Il capo dell’esercito pakistano, il maresciallo Asim Munir, è stato il perno di una lunga notte di mediazioni, restando in contatto costante con il vicepresidente Usa JD Vance, l’inviato speciale Steve Witkoff e il ministro degli Esteri iraniano Abbas Araqchi. 

Nonostante il pressing di Islamabad, la risposta di Teheran è gelida. Il governo iraniano ha chiarito, sia per vie ufficiali che riservate, di non essere disposto ad accettare tregue temporanee. Secondo la dottrina dei Pasdaran, rilanciata dall’agenzia Tasnim, una sospensione parziale “servirebbe solo a dare respiro al nemico per ricostituirsi”, mantenendo intatta “l’ombra della guerra”. 

Mentre i diplomatici discutono, il conflitto continua a mietere vittime illustri e civili. Nel 38esimo giorno di guerra, i Pasdaran hanno annunciato il “martirio” del generale Seyed Majid Khadami, potente capo dell’organizzazione di intelligence dei Guardiani della Rivoluzione. Khadami, figura chiave della sicurezza nazionale da quasi mezzo secolo, era stato nominato solo lo scorso giugno dopo l’uccisione del suo predecessore. 

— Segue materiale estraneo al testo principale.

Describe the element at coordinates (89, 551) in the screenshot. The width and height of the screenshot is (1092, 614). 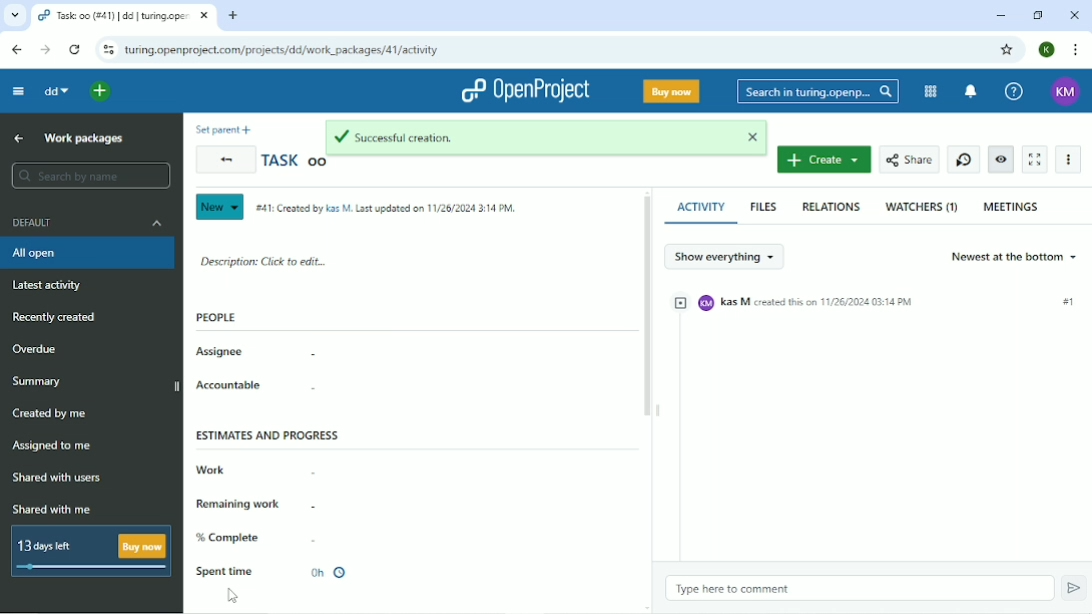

Il bilancio dei bombardamenti resta pesantissimo: nelle ultime ore si registrano 34 morti, tra cui sei bambini, e nuovi raid hanno colpito l’università Sharif. 

Il tempo stringe anche a causa della nuova scadenza fissata da Donald Trump, prevista per domani. Teheran sembra aver preso sul serio la minaccia statunitense di radere al suolo le infrastrutture strategiche, come dimostra l’intensa attività di Araqchi, che ha denunciato al collega francese Barrot i potenziali “crimini di guerra” promessi dalla Casa Bianca.  

Anche l’asse Mosca-Pechino si è mosso: Serghei Lavrov e Wang Yi hanno ribadito in un colloquio telefonico che il dialogo deve sostituire immediatamente le armi. 

Tuttavia, i vertici militari iraniani non arretrano di un millimetro sulla questione marittima. “Lo stretto di Hormuz non tornerà mai più allo stato precedente, specialmente per Stati Uniti e Israele”, hanno avvertito i Pasdaran, annunciando il completamento di un piano per stabilire un “nuovo ordine del Golfo Persico”. Il viceministro degli Esteri, Hazem Gharibadi, ha assicurato che l’Iran risponderà in modo “deciso e immediato” a qualsiasi ulteriore aggressione.